Everyone's favorite search engine -- Google -- is about to go public, meaning the firm's shares will trade in a public market for the first time. The initial public offering, which could raise as much as $2.7 billion, has generated excitement in the previously moribund market for IPOs. The firm's popularity and its anticipated success on Wall Street have many average investors interested in buying in.

But what does the average person really know about public stock offerings? Not much. For instance, most people think the IPO occurs the day the stock begins trading publicly. In fact, the actual IPO occurs the day before. That's when the firm hands over a preordained number of shares to the investment banking community, which sets a price for the shares, and then hands the company a big bag of money. That's how the company raises money.

It gets even more confusing when you try to figure out how investors get to buy the shares. In Google's case, the company has chosen a relatively untested auction method for allocating shares of its offering. Google says it hopes the auction will create a more realistic valuation for the firm and also democratize the share allocation process, allowing average investors to swim with the biggest fish in banking.


1 A private company needs money to expand its business, perhaps to open a new sales office, hire more engineers or build a manufacturing plant.

2 The money needed is more than the company's existing investors are willing or able to provide, so the firm's board of directors decides to sell a percentage of the company's privately held shares to public investors.

3 The board hires investment bankers, which will help sell the shares to professional money managers. These money managers, or institutional investors, who often buy and sell stocks through the bank's trading desk, have the deep pockets and risk appetite required for IPO investing. One investment bank acts as the lead manager of the deal, while a few co-lead managers help sell the shares to their clients.

4 The company then files a document with federal securities regulators to register as a public company. The filing, called an S/1 and accessible to the public at www.sec.gov, gives potential investors the required details about the company's operations, finances, customers and rivals.

5 Regulators at the U.S. Securities and Exchange Commission then examine the document to ensure that it provides the information investors need. SEC staff will usually ask for some minor changes to the S/1 filing, or in some cases more substantive changes. For example, the SEC recently asked softwaremaker Salesforce.com Inc. to change how it accounted for sales commissions before it allowed its IPO to proceed. Once the SEC and the company agree to any changes, the company amends and refiles the document.
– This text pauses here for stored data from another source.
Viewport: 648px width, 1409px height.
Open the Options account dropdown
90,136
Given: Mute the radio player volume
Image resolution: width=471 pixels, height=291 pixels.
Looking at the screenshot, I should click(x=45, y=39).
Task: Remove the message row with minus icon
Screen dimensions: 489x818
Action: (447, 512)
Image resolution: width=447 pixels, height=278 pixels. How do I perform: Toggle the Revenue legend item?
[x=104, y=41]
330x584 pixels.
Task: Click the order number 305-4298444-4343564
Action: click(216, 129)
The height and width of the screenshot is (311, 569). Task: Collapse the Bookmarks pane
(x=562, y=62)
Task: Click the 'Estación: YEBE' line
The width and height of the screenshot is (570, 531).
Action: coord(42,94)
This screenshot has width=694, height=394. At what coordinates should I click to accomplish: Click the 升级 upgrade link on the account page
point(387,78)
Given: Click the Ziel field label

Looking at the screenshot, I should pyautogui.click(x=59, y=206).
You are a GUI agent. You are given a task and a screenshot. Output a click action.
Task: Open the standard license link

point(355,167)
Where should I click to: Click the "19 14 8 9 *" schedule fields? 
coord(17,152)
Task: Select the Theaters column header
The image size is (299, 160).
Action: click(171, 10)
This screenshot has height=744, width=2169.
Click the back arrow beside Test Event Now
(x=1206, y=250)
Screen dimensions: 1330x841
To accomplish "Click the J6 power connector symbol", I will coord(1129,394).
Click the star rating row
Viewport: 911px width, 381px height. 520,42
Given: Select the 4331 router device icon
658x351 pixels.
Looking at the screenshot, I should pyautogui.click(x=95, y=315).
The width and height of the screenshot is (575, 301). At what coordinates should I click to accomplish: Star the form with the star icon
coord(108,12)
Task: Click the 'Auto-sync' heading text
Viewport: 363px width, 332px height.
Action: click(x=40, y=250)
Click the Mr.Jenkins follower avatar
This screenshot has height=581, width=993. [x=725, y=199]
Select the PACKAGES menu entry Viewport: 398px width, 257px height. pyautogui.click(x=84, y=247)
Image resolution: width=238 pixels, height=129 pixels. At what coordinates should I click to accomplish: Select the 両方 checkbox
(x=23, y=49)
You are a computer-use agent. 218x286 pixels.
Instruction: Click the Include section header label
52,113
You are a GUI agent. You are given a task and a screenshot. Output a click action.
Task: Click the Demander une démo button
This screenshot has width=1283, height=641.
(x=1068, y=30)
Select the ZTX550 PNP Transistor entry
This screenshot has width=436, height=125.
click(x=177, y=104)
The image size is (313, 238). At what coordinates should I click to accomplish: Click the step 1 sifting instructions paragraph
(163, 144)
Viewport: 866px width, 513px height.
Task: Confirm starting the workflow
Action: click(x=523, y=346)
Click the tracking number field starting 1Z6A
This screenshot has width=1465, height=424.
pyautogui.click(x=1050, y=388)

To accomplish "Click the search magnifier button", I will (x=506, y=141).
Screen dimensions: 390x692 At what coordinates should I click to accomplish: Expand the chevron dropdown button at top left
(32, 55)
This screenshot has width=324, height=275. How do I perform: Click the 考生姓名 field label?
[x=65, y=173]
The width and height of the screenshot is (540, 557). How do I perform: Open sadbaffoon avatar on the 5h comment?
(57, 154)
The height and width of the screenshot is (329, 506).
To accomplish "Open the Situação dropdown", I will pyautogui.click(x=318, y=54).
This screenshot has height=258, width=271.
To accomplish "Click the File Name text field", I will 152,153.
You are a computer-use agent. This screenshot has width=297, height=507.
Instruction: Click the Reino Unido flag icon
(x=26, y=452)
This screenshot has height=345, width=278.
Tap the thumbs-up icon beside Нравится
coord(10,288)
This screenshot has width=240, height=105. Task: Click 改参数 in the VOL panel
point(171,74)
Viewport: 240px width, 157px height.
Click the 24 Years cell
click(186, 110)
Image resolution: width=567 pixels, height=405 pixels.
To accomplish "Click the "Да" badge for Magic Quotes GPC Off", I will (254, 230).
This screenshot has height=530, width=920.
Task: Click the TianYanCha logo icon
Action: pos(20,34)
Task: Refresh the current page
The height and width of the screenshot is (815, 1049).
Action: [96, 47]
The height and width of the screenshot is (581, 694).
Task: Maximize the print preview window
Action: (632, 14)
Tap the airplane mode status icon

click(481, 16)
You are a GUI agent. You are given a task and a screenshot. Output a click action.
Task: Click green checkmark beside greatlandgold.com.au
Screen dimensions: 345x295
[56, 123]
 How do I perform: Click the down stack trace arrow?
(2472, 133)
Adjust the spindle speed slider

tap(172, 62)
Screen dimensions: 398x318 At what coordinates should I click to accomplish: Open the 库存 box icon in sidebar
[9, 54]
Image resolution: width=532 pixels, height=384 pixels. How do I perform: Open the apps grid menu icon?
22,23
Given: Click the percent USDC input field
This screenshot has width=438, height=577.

6 The amended document provides additional details about how many shares the company will sell and within what price range. Officially called a preliminary prospectus, the document is known in investment banking circles as a red herring because of the color of the print on its cover and because it serves as a warning to investors that the document may not contain all the information about a company.

7 With red herring in hand, the company's investment bankers, along with its chief executive or chief financial officer, spend two to three weeks traveling to big cities like New York, Chicago and Boston to meet in private with money managers and other large investors. Known collectively as a road show, the meetings reveal how many shares investors are willing to buy and at what prices.

8 After the road show, the company's board of directors and its lead bankers set the IPO price. For IPOs with strong demand, it is usually the maximum price at which they think they can sell all of the IPO shares, minus a discount to guarantee that the shares rise on their first day of public trading, known as the pop. These first-day gains, often two-, three- and fourfold during the dot-com boom, are good for IPO investors but not necessarily for the company, which theoretically could have sold the shares at a higher price and therefore raised more money for itself.

9 After the price is set, on the day of the offering, the banks dole out the shares to their clients -- the big investors -- based on a percentage allocation of how many each client requested. In other words, they might get half the shares they asked for, or three-quarters, etc. The banks transfer the shares to the clients' accounts and deduct their cost. The proceeds from the sale are kept by the bank, which deducts its fees -- usually between 4 and 7 percent -- then gives the rest to the company going public. The company makes money only from this private sale, not from any public trading of the shares afterward.

10 The day after the IPO, the company's shares begin trading on the public markets. At this point, you can calculate a rough market valuation for the entire company. Simply put, you take the price that the public market settles on for any given day of trading, and then multiply that price by the total number of shares that exist for the company, both public and private. Once the firm is public, it's also possible to calculate how much the firm's early investors stand to gain. These folks, who include founders, executives, venture capitalists, etc., all invested in the company early on and were given private shares as their reward. Now that they can sell those shares on the public market, they can cash out on their early investment.


1 From the get-go, Google's motivation to go public is different from most companies. The firm says its fast-growing search business generates lots of cash, so it doesn't need the money to grow. The company doesn't give a specific reason for going public, although there are plenty of theories on why it's doing it now.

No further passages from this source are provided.